An astonishing survey reported today by the Wall Street Journal claims that 92% of 15 to 30-year-old men didn't know about "this event which the foreigners call 9/11" after being read a three-paragraph description of the attacks.

A think tank called the International Council on Security and Development (ICOS) carried out the survey of 1,000 Afghan men in eight districts of Kandahar and Helmand, the two southern provinces where President Barack Obama sent the bulk of American surge troops.

Norine MacDonald, President of ICOS, said that this lack of awareness among fighting-age Afghan males has created:

"a vacuum—and it's being filled by al Qaeda and Taliban propaganda claiming that we are here to destroy Islam."

Of the eight percent of Afghans who were familiar with the 9/11 attacks, many of them could be believers in the conspiracy theories abound in the Middle East.

As an example, the Daily Mail cited a quote from Maulvi Abdulaziz Mujahed, a religious leader who served as chairman of the Kabul provincial council in 2008 to 2009 who recently explained in an interview his belief that 9/11 was a Jewish conspiracy and a fabricated pretext for invasion:

"I saw the photos of all those who have been killed in the attacks, and I saw people bring flowers for their loved ones. But I couldn't find a single Jew among them. The superpowers wanted a good pretext to invade Afghanistan, and these attacks provided it."

The survey appears to repudiate any notion that Afghan public opinion in the ethnic Pashtun-dominated south and east is broadly supportive of the U.S. military presence there.

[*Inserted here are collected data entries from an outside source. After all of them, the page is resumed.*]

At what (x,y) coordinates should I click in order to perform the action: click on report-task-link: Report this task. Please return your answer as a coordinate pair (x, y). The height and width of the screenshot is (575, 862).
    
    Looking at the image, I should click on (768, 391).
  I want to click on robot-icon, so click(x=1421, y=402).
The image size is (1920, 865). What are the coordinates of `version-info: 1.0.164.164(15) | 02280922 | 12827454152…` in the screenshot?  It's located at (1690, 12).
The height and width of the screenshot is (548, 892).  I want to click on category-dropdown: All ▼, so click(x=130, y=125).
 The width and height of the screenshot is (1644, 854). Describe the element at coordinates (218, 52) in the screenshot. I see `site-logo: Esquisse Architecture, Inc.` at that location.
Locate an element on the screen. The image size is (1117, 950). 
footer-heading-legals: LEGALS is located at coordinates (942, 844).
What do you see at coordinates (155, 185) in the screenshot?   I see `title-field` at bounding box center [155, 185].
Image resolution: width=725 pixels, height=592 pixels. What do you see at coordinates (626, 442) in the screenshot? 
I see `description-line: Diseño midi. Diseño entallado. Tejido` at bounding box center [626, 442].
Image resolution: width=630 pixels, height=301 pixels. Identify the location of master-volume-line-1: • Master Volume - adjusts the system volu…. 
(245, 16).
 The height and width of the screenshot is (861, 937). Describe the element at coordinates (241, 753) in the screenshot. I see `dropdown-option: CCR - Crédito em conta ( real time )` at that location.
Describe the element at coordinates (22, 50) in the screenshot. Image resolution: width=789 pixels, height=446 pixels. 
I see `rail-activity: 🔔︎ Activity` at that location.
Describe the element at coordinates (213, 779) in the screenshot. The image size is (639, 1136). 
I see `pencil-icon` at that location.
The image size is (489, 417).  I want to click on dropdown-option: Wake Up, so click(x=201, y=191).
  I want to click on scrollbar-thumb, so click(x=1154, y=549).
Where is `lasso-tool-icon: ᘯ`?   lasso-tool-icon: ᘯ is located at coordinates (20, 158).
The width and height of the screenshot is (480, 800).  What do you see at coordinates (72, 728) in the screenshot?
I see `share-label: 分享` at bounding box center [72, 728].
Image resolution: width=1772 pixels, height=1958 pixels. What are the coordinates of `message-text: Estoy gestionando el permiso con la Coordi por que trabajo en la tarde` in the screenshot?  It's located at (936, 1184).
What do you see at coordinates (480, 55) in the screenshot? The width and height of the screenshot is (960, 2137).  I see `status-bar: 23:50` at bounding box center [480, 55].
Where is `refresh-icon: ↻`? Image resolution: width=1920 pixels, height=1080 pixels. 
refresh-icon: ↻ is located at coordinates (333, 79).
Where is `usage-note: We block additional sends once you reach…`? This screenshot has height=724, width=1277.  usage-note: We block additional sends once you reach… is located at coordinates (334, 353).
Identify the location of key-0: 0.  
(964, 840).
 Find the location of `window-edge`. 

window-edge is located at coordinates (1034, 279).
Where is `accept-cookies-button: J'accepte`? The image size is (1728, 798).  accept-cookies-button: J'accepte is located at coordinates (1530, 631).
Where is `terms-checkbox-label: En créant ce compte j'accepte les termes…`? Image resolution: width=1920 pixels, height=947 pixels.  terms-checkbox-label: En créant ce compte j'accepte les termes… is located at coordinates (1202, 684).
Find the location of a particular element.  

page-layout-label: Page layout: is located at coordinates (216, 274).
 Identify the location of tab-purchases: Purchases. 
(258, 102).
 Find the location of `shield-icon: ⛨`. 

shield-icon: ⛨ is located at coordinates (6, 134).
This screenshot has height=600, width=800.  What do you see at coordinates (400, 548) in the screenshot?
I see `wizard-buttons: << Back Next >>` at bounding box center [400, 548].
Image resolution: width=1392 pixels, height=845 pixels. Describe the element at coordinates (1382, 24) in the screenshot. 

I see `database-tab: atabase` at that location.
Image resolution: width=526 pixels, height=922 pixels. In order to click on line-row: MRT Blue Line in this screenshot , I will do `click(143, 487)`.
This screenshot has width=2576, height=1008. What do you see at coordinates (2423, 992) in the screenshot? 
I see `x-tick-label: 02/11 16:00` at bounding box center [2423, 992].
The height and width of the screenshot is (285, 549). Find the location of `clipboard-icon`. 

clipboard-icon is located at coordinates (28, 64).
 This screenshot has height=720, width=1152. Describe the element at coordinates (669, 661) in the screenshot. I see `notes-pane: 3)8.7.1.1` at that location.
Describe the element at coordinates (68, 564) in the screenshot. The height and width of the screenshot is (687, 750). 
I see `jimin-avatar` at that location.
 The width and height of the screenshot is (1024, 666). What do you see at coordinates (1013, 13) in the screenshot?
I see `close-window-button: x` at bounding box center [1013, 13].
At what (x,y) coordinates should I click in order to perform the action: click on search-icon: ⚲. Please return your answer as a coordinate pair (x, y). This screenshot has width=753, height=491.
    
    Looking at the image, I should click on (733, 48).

The WSJ noted that university students in Kabul, for example, believe the Coalition has dramatically improved the country and they do not want the Taliban in power under any circumstances.

While the rest of the country is likely more supportive of the Coalition,  the south and east provide the majority of Taliban recruits, and have been the focus of U.S. military efforts during the Obama administration's tenure.

Abdul Hakim Mujahid, the deputy chairman of the Afghan government's High Peace Council, told the Journal that the tide of public opinion has turned, and many Afghans have ceased to believe the Coalition can turn things around.

"Expectations have come down, and now have reached the point of zero. The people are asking: When will the foreigners finally leave?"

Judging by many recent polls gauging support for the war in America, it is clear many of us are asking the same question.